In the past week, the Senate has confirmed several Cabinet Secretaries, including the Secretary of Health and Human Services. On the House side, some reports indicate that the Republicans may be getting closer to proposing legislation to repeal the Affordable Care Act, either replacing it in a piecemeal fashion or repealing it on a delayed basis until a replacement plan is developed. On the regulatory front, the administration recently issued a new rule that will require home health agencies to be more responsive to patients and their caretakers, and may soon issue a rule to help insurers participating in ACA Exchanges.  And, if you ever have questions about health policy or terminology, you can turn to the new, online edition of The Essentials of Health Policy: A Sourcebook for Journalists and Policymakers.


Rule on Insurance Stabilization Payments and Essential Benefits?

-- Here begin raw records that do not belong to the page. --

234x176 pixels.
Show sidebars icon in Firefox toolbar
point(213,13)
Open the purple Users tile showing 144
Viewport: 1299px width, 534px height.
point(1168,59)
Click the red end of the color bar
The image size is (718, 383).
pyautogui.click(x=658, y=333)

According to Politico Pulse, a regulation to stabilize insurance companies participating in the ACA exchanges may be coming soon, since it recently was cleared by the Office of Management and Budget, an arm of the White House. The rule is expected to provide some of the measures requested by insurance companies to reduce their risk, including a tightening of special enrollment period qualifications.  According to Politico, some sources expect some modifications to the essential benefit package, too.



Secretary of HHS 

Despite strong Democratic opposition, Rep. Tom Price, MD (R-GA) was confirmed by the Senate last week, along a party-line vote, to be the Secretary of Health and Human Services (HHS).  Hours later he was sworn into office by Vice-President Pence.  Secretary Price has been a long-time opponent of the Affordable Care Act (ACA).  He authored a 2013 bill to repeal and replace the law, which could become a model for any administration proposal on replacement legislation. The Secretary can be followed on Twitter at @SecPriceMD.

CMS Administrator

The president has nominated Seema Verma to head the Centers for Medicare and Medicaid Services (CMS), which oversees Medicare, Medicaid and the ACA. The Senate Finance Committee will hold her confirmation hearing this week. Ms. Verma has consulted with a number of states on how to restructure their Medicaid programs under federal waivers, and developed the Indiana waiver plan under then-Governor Mike Pence. Participants in the Indiana program make contributions to special health savings accounts and can be penalized for failure to make these contributions.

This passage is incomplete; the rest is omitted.